Exercise description = Would you return exactly the lines from the top of the data below through the one containing "Imprint (1150, 2159)", leaving out the pictures?

Dataset =

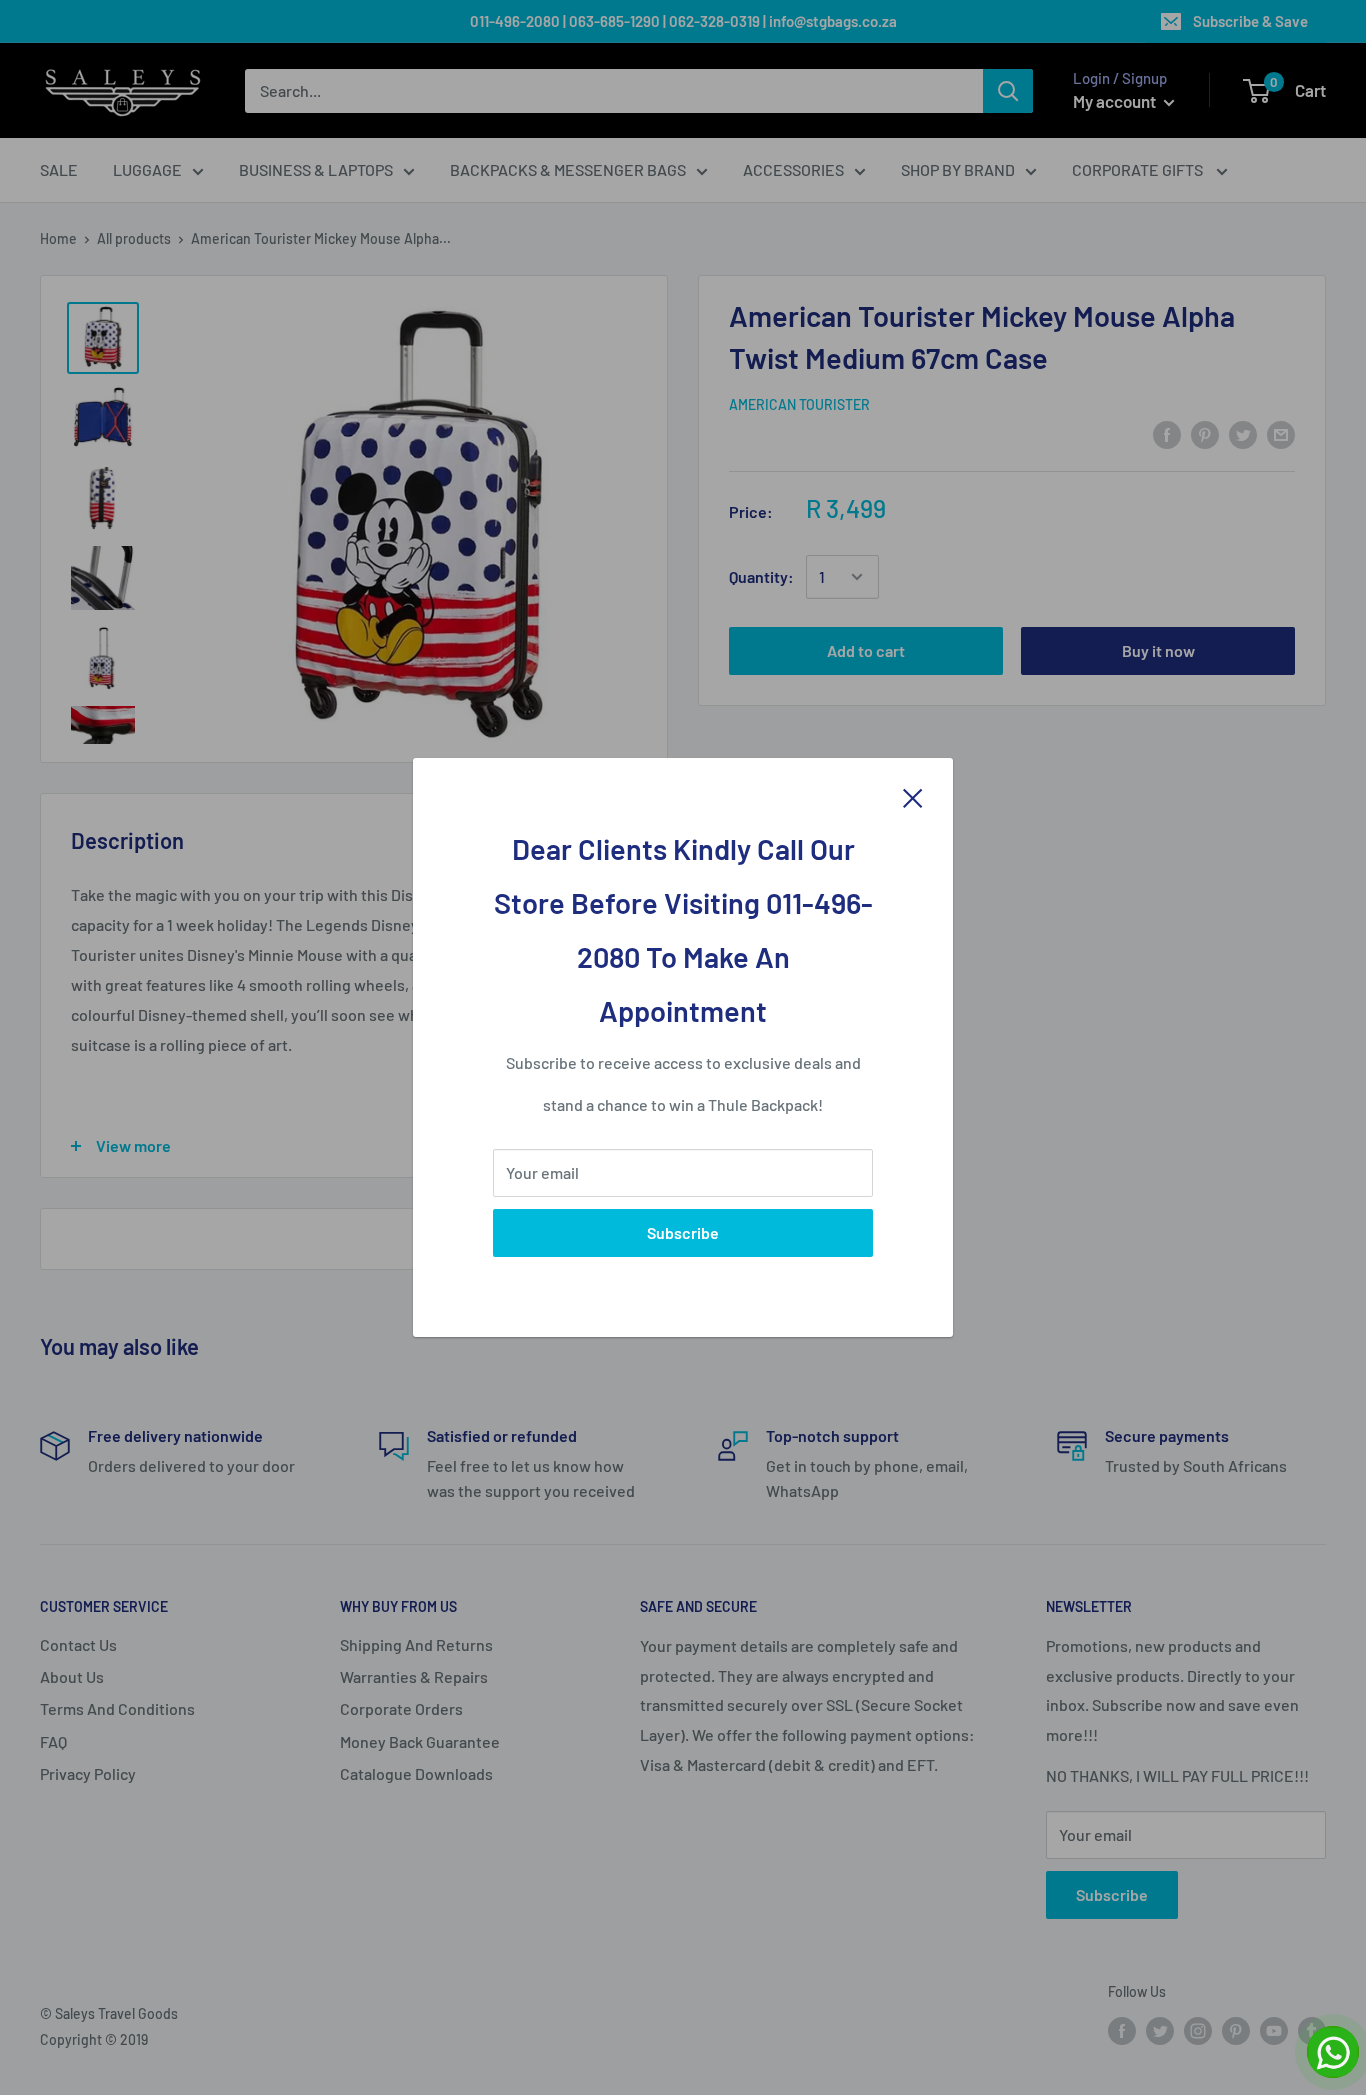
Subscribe (683, 1232)
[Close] (913, 797)
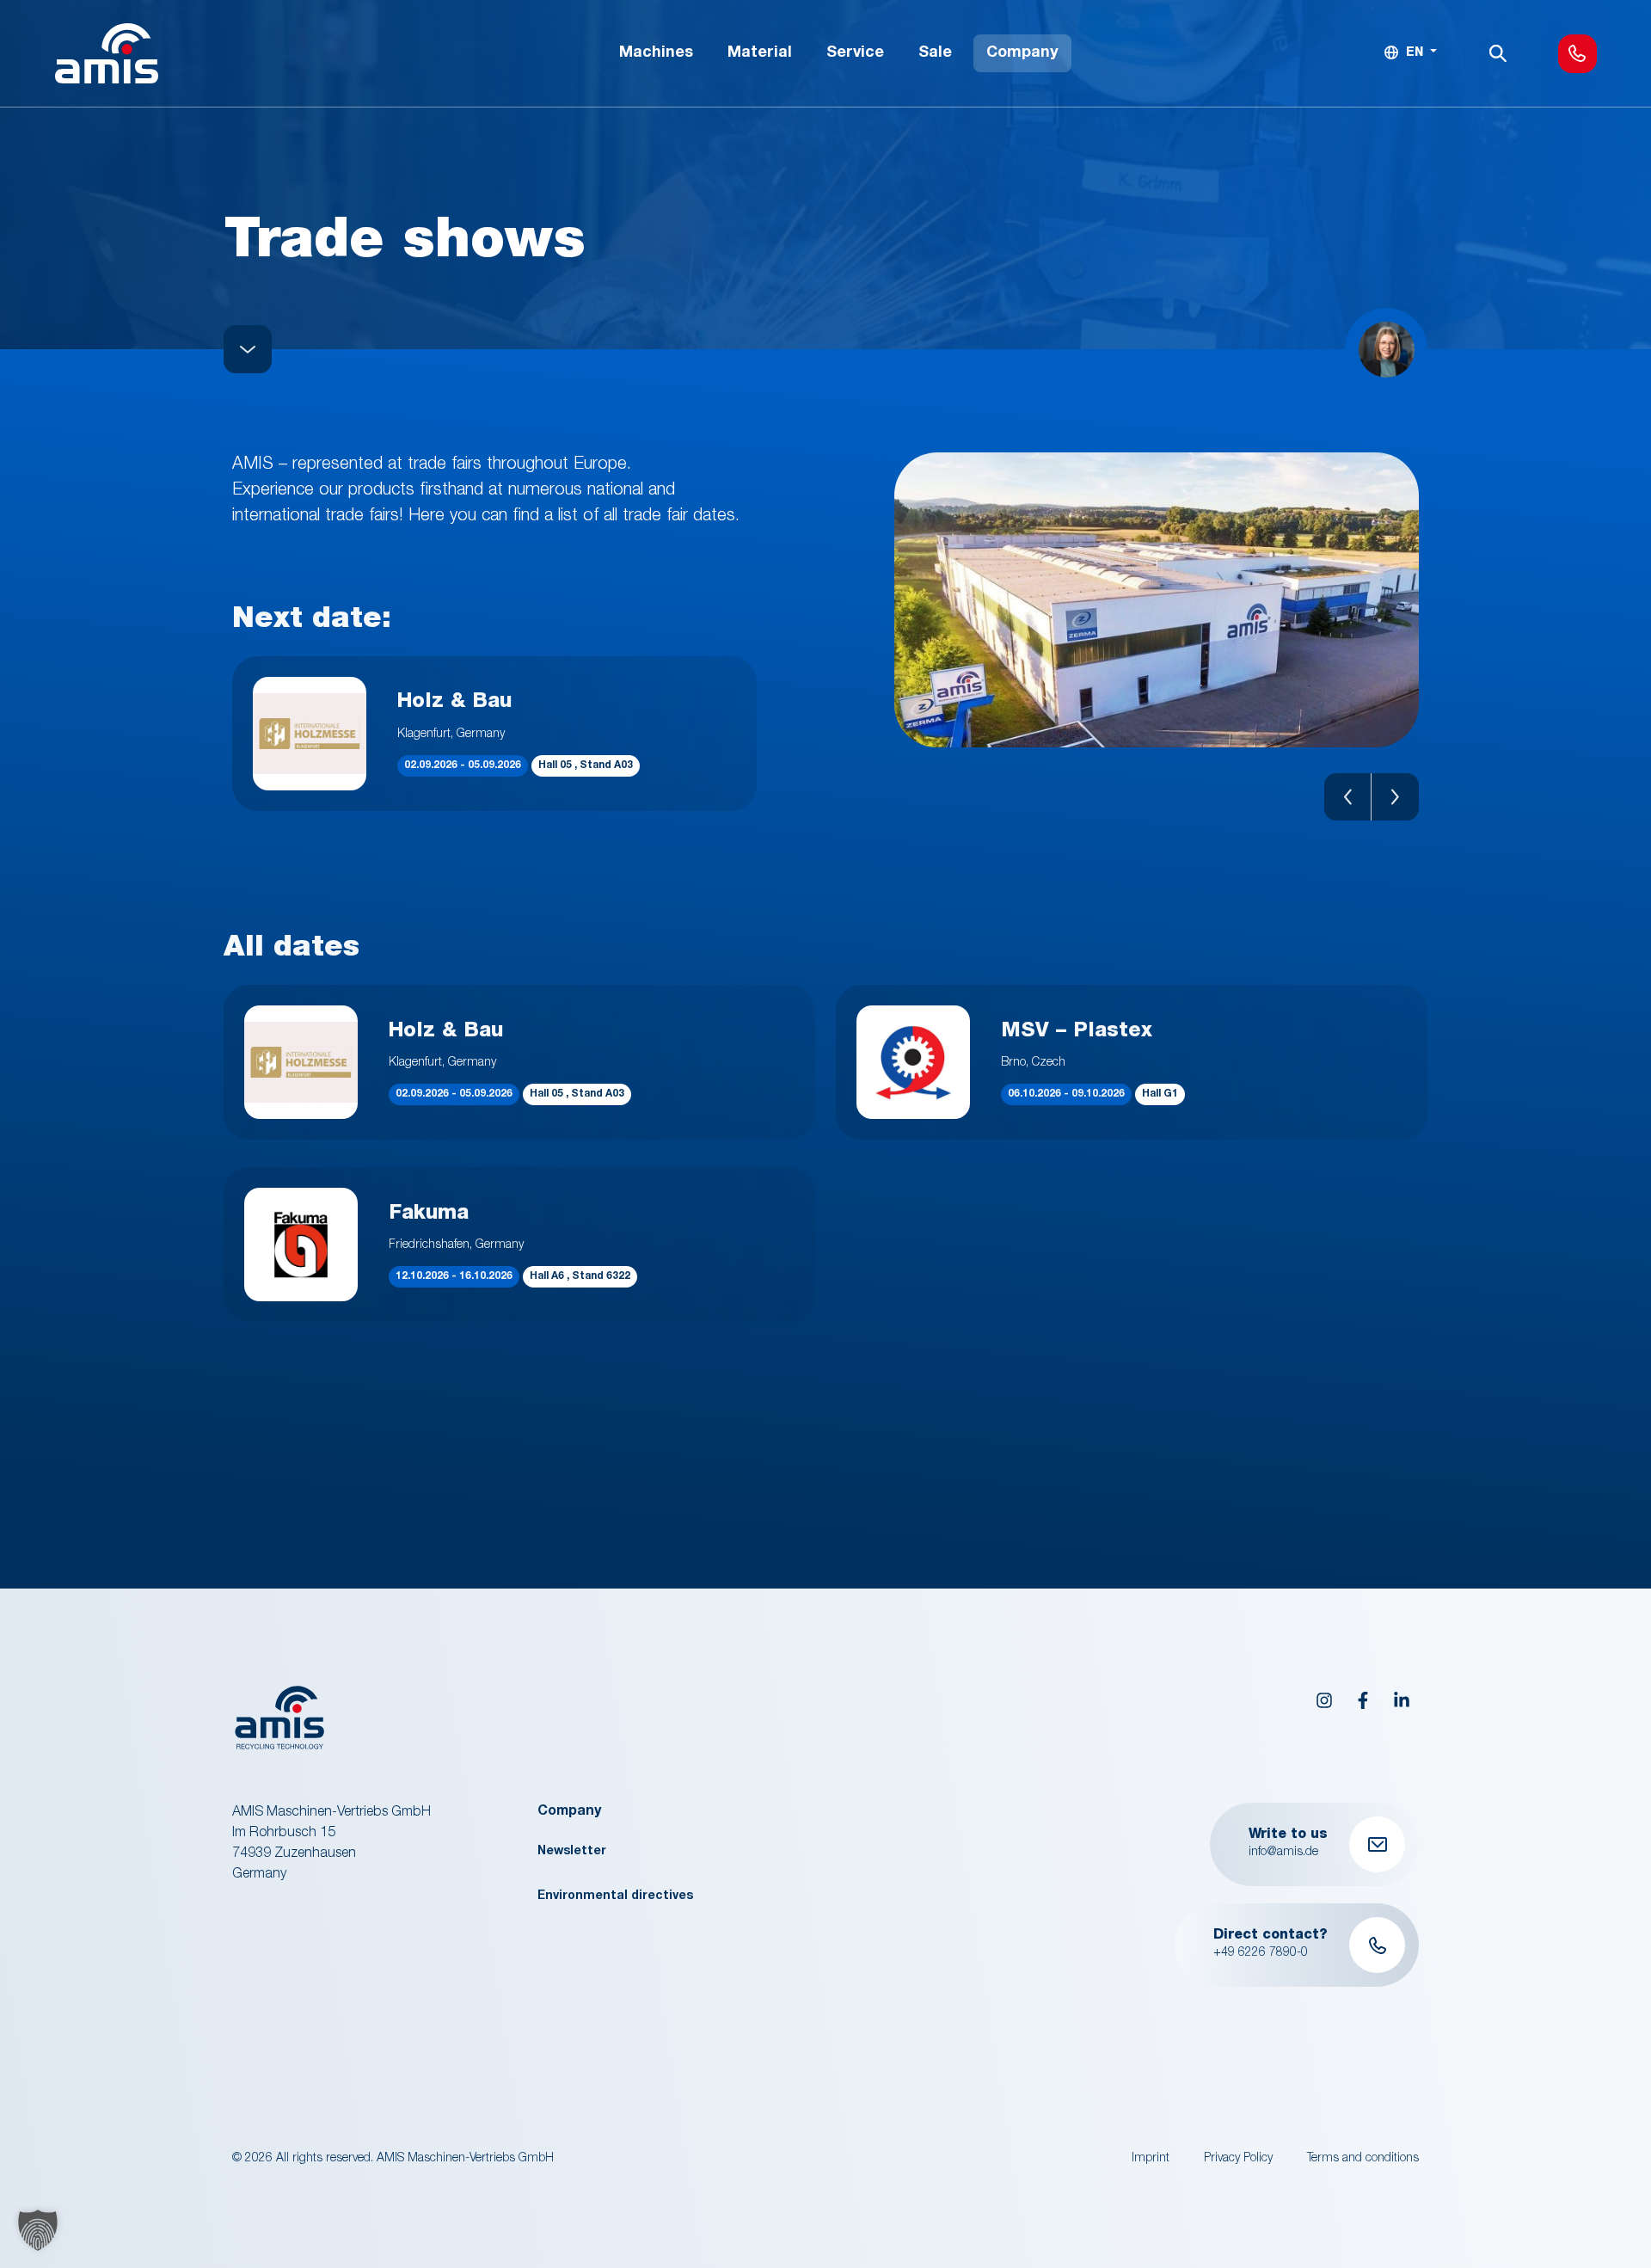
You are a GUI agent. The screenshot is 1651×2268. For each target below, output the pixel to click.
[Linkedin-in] (1401, 1700)
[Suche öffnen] (1498, 53)
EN (1414, 53)
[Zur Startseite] (106, 53)
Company (569, 1812)
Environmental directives (615, 1896)
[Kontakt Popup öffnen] (1577, 53)
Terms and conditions (1363, 2159)
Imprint (1150, 2159)
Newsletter (571, 1852)
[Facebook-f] (1363, 1700)
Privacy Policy (1238, 2159)
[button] (1348, 797)
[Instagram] (1324, 1700)
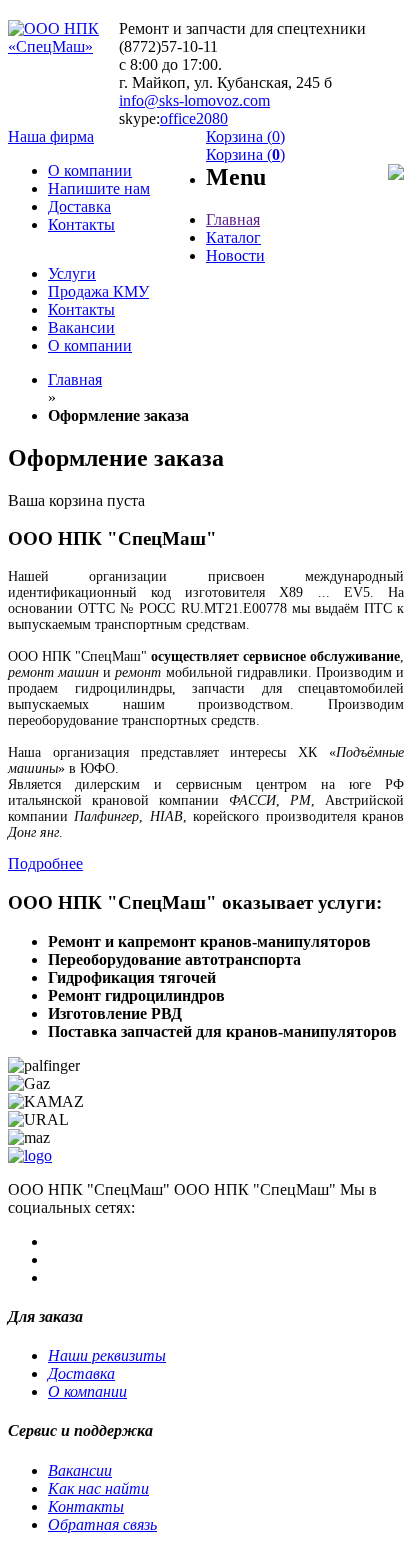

Output for this exercise =
Subscribe (683, 1232)
[Close] (913, 797)
You are a GUI agent. The screenshot is 1651×2268. For each target below, output the pixel to click.
[Linkedin-in] (1401, 1700)
[Suche öffnen] (1498, 53)
EN (1414, 53)
[Zur Startseite] (106, 53)
Company (569, 1812)
Environmental directives (615, 1896)
[Kontakt Popup öffnen] (1577, 53)
Terms and conditions (1363, 2159)
Imprint (1150, 2159)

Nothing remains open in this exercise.